This dissertation proposes indexing techniques using multidimensional file organizations for object-oriented databases. Since most conventional indexing techniques for object-oriented databases use a one-dimensional index structure such as the $B^{+}$-tree, they do not often handle complex queries involving both an attribute and the class hierarchy. Physical database design for multidimensional file organizations is defined as the problem of determining the region splitting strategy for constructing an optimal multidimensional file organization that minimizes the cost of processing a given query pattern. Recently, many multidimensional file organizations have been proposed in the literature. However, there has been no effort for their physical database design. In this dissertation, we first propose a physical database design methodology for the optimal configuration of multidimensional file organizations, and then propose a tunable two-dimensional class indexing technique for object-oriented databases applying this design methodology. We then propose a multidimensionally extended scheme of this indexing technique for indexing nested attributes.
First, we show that the performance of query processing is highly affected by the similarity between the shapes of query regions and page regions in the domain space, and then propose a physical database design method for finding the optimal configuration of the multidimensional file by controlling the interval ratio of the page regions along different axes to achieve the similarity. For performance evaluation, we run extensive experiments with the multilevel grid file, a multidimensional file organization, using various types of queries and object distributions. The results indicate that our proposed method builds optimal multilevel grid files regardless of the query types and object distributions. When the interval ratio of a two-dimensional query region is 1:1024, the performance of the proposed method is enhanced by as much as 7.5 times over that of the conventional method that has the interval ratio of 1:1 employing the cyclic splitting strategy. The performance is further enhanced for the query types having higher interval ratios.
Second, we propose a tunable two-dimensional class indexing technique applying the proposed physical database design methodology. We use two-dimensional file organizations as the index structure. This indexing technique deals with the problem of clustering objects in a two -dimensional domain space that consists of a key attribute domain and a class identifier domain. In conventional class indexing techniques using one- dimensional index structures such as the $B^{+}$-tree, the clustering property is exclusively owned by one attribute. Such one-dimensional structures can be classified into two categories by the way they choose the clustering domain.
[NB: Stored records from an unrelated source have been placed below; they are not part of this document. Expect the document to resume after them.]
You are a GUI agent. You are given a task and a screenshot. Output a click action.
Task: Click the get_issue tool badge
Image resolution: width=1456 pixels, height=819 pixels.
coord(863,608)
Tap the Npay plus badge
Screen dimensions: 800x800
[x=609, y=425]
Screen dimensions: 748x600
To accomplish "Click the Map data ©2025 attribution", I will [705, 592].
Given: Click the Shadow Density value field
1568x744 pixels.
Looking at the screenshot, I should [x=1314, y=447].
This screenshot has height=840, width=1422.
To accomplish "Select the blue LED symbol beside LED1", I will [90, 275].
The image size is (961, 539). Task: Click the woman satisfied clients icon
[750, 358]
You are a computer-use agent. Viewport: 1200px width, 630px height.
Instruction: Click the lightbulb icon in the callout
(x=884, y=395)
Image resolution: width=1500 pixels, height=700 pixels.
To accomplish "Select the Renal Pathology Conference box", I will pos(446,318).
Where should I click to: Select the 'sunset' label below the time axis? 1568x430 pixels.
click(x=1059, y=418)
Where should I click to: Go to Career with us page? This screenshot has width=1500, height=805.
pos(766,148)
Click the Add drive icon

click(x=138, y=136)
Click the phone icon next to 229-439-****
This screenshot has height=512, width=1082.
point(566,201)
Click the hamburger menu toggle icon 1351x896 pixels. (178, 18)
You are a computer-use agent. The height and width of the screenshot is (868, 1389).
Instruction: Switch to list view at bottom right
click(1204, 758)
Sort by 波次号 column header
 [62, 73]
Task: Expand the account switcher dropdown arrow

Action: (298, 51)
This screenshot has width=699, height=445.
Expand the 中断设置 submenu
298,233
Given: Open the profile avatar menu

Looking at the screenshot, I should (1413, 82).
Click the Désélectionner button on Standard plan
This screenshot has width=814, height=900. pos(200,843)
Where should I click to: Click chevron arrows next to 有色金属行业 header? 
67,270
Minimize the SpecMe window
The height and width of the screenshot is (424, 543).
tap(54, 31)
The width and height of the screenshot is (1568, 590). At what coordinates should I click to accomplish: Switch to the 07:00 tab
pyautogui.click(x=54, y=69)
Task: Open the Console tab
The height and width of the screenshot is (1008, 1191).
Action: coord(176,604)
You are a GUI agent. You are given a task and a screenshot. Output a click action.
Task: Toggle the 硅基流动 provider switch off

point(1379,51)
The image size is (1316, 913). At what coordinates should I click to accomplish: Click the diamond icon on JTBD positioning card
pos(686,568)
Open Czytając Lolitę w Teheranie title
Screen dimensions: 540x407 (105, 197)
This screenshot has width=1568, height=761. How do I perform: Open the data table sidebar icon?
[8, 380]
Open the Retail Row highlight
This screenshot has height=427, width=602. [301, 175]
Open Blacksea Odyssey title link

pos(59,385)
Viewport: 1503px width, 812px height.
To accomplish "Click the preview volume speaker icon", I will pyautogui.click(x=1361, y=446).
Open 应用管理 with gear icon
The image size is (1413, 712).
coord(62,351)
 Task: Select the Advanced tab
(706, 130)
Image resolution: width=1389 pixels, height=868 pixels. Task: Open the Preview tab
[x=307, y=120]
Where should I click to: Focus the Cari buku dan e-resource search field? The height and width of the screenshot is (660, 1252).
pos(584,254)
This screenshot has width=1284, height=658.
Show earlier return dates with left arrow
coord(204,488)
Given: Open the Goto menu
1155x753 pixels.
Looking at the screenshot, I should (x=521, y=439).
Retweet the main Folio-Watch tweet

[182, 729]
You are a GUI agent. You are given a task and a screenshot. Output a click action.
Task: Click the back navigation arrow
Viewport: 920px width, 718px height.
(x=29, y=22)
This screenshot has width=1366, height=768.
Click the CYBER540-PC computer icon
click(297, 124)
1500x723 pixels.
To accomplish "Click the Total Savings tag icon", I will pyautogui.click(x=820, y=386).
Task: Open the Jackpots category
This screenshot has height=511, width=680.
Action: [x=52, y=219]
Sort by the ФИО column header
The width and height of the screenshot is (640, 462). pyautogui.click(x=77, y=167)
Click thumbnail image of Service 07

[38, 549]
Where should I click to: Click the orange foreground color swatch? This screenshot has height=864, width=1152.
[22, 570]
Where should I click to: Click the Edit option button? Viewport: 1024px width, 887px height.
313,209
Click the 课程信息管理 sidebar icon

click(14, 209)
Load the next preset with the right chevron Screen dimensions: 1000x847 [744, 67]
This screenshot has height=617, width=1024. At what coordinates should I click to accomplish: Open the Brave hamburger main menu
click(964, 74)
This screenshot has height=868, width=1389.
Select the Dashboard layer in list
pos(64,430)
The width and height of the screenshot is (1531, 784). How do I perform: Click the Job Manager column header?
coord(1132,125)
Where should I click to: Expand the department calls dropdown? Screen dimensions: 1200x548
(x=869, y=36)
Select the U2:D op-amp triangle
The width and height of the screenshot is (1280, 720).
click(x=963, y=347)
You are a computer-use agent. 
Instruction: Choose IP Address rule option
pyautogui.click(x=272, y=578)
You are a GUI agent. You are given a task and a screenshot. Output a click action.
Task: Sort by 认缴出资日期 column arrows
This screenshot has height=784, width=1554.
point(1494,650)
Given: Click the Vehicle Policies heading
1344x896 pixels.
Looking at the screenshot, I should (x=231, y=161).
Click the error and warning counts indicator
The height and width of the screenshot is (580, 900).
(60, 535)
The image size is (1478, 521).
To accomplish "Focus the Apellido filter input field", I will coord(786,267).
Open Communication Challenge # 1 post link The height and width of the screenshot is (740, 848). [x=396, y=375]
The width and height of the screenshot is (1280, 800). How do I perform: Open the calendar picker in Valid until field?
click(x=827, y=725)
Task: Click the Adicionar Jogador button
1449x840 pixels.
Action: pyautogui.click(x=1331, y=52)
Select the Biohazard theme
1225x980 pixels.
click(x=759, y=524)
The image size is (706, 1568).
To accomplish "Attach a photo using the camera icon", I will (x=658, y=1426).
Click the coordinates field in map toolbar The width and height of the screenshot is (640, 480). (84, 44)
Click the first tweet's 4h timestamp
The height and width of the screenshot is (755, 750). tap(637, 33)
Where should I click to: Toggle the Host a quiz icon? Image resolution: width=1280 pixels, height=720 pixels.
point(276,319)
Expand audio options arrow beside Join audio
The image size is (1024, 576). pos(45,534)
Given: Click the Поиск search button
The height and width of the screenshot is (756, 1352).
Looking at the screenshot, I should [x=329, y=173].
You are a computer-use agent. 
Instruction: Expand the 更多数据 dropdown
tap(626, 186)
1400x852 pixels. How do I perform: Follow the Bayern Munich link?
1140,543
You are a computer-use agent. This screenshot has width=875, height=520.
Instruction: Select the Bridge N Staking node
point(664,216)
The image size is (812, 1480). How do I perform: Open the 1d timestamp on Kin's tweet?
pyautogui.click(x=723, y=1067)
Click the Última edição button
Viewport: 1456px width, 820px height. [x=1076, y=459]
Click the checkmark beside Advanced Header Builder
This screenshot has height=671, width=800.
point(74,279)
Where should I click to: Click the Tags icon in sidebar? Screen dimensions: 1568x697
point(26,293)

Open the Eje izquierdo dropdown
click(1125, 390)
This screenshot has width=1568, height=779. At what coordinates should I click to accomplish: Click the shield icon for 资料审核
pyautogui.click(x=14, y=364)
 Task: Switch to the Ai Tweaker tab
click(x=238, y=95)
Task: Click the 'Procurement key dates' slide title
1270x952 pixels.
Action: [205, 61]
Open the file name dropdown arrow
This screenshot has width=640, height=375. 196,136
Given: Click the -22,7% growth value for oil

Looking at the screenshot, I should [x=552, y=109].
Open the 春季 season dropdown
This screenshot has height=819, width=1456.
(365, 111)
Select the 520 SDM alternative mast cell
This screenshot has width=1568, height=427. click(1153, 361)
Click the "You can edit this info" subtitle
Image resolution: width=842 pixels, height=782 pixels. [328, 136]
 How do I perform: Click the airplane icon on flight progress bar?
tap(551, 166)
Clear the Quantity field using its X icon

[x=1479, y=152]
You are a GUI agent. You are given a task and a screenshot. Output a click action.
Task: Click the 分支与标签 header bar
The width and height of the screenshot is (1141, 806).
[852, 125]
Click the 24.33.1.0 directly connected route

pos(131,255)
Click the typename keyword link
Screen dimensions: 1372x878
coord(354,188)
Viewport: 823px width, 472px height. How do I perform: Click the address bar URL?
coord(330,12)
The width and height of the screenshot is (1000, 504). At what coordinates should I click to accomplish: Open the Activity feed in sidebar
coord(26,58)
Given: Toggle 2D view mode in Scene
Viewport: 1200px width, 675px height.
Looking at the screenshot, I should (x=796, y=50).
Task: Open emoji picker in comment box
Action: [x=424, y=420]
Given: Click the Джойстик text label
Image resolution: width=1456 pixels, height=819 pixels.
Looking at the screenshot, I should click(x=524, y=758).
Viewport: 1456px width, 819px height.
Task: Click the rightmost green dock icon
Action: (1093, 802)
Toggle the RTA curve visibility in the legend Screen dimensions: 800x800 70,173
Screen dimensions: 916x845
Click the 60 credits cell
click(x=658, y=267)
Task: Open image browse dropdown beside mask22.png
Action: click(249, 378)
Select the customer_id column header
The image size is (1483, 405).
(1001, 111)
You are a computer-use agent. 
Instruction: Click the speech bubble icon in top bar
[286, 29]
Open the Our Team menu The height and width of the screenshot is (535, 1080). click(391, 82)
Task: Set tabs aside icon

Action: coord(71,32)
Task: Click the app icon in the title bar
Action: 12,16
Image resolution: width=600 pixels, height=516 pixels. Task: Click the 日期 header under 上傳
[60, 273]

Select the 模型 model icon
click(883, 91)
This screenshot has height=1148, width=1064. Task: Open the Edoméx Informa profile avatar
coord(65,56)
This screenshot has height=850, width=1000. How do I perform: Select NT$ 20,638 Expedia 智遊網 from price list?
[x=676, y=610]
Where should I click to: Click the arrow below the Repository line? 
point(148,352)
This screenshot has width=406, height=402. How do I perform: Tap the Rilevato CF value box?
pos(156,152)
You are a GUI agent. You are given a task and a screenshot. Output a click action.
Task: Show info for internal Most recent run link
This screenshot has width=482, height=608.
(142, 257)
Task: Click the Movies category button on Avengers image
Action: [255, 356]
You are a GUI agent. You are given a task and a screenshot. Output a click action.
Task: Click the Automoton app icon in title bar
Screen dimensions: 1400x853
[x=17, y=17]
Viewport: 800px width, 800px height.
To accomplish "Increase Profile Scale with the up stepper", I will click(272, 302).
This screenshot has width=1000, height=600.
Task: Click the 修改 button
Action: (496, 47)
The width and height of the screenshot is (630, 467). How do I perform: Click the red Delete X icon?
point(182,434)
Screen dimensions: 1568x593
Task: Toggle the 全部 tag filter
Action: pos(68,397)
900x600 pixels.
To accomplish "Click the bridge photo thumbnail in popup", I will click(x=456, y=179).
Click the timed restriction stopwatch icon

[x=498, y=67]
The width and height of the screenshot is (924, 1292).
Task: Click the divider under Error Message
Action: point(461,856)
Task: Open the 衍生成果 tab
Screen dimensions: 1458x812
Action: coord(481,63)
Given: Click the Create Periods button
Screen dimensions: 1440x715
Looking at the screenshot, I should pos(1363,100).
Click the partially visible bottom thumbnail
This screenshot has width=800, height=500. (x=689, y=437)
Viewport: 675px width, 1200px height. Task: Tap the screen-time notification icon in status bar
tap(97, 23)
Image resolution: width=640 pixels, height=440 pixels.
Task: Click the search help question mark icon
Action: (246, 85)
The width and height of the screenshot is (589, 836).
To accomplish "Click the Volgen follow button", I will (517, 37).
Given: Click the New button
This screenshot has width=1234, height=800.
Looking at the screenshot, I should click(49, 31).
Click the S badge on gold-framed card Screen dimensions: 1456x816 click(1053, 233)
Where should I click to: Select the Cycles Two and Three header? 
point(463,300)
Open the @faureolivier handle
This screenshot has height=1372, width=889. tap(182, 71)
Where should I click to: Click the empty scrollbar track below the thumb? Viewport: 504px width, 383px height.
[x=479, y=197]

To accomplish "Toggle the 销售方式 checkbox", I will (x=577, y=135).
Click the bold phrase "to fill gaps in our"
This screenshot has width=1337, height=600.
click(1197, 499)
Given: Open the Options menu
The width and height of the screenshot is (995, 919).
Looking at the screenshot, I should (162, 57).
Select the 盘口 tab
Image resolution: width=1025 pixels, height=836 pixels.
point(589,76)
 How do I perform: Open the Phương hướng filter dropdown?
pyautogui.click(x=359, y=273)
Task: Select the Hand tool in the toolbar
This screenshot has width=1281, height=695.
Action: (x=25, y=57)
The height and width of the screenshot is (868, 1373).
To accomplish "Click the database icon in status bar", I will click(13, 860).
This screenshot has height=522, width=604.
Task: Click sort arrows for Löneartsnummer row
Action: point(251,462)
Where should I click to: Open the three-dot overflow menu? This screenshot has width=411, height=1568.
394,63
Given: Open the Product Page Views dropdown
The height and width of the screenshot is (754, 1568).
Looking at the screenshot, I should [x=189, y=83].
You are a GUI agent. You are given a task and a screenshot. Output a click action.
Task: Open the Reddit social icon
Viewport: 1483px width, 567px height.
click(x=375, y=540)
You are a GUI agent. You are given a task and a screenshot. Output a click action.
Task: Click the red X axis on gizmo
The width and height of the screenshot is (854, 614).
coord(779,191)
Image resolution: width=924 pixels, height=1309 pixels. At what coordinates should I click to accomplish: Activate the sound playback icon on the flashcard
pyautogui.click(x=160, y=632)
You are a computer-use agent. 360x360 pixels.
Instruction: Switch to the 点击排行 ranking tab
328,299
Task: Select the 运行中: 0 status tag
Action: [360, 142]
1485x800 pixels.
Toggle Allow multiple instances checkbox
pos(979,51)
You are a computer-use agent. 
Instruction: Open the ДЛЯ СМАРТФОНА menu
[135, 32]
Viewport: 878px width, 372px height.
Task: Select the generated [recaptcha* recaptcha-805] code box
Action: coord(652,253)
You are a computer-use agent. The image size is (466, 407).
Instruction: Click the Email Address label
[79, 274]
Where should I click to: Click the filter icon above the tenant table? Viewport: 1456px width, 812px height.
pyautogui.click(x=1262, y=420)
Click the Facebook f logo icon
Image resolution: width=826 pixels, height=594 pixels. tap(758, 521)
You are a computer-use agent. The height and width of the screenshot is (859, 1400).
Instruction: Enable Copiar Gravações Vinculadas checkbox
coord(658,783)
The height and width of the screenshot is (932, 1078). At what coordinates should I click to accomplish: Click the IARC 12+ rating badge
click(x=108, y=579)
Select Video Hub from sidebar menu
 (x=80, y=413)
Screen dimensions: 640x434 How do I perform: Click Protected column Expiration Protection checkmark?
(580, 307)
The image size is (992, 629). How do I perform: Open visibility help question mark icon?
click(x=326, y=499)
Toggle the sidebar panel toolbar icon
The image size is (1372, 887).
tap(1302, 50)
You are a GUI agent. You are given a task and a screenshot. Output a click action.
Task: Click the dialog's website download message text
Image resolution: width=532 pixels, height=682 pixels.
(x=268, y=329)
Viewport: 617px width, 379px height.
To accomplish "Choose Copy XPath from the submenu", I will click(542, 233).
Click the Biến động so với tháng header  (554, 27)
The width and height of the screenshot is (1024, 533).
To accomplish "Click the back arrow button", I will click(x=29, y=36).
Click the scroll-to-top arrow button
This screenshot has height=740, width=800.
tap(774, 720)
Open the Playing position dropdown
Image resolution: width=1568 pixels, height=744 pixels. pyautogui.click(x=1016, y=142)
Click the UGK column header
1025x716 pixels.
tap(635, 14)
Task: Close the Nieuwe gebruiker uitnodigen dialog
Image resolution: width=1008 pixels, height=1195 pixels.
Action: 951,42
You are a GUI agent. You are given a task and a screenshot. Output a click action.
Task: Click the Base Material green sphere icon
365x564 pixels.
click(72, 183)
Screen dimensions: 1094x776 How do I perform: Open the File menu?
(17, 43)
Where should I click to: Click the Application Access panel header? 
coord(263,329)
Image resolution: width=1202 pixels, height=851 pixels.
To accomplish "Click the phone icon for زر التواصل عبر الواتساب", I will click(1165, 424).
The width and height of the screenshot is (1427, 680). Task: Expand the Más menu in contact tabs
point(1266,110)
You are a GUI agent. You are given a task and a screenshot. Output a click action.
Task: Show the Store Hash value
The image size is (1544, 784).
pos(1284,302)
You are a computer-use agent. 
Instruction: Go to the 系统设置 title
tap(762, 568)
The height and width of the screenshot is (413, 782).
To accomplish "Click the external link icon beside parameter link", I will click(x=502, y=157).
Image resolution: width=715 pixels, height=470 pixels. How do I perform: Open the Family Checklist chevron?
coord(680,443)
One is key clustering indexing that clusters objects according to their key values, and the other class clustering indexing that clusters objects according to their class identifiers. These indexing techniques do not handle efficiently the queries that address both the attribute keys and the class identifiers. Our proposed tunable two-dimensional class indexing technique enhances query performance by adjusting the degree of clustering between the key value domain and the class identifier domain based on precollected usage pattern about the queries. For performance evaluation, we first compare our tunable two-dimensional class indexing with the conventional key clustering indexing and the class clustering indexing as a cost model. We then verify the cost model through experiments using the multilevel grid file as the two-dimensional index, and show that our proposed method indeed builds optimal class index structures regardless of the query types and object distributions.
Third, we also propose an extended scheme of the tunable two-dimensional class indexing technique for indexing the nested attribute in object-oriented databases. In this scheme, we construct indexes using multidimensional file organizations that include one class identifier domain per class hierarchy on a path expression that defines the indexed nested attribute. This scheme supports efficiently queries that involve search conditions on the nested attribute represented by an extended path expression. An extended path expression is a one in which a class hierarchy can be substituted by an individual class or a subclass hierarchy in the hierarchy.